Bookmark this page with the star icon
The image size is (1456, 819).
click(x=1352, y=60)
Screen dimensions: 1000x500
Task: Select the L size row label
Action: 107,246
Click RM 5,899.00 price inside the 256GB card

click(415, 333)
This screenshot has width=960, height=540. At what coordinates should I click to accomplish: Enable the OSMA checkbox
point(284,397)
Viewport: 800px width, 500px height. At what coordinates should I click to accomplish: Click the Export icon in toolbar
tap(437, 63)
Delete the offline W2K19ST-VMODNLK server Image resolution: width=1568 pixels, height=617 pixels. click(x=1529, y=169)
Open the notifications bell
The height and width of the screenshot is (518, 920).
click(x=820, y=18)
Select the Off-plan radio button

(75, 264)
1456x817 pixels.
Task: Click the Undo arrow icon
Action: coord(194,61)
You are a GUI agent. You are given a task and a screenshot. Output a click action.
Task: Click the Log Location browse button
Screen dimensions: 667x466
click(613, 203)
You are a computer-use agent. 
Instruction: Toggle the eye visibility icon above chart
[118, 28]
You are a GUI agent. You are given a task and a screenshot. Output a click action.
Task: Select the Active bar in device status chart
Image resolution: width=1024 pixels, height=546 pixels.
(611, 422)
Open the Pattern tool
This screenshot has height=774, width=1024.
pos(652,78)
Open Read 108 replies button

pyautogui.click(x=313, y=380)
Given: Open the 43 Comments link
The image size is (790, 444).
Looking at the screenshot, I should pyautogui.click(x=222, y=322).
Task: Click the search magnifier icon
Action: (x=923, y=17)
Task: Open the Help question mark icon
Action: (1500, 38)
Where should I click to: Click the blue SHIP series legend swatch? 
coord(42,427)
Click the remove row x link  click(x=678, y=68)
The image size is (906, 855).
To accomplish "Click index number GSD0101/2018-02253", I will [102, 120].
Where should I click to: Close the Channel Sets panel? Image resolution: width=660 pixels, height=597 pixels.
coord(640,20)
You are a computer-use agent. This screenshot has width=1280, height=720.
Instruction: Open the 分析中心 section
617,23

========================

**Exercise requirements**:
Each line from the one that contains "The image size is (906, 855)." through the end of the material above should be returned exactly, and nothing else.

**Problem solution**:
The image size is (906, 855).
To accomplish "Click index number GSD0101/2018-02253", I will [102, 120].
Where should I click to: Close the Channel Sets panel? Image resolution: width=660 pixels, height=597 pixels.
coord(640,20)
You are a computer-use agent. This screenshot has width=1280, height=720.
Instruction: Open the 分析中心 section
617,23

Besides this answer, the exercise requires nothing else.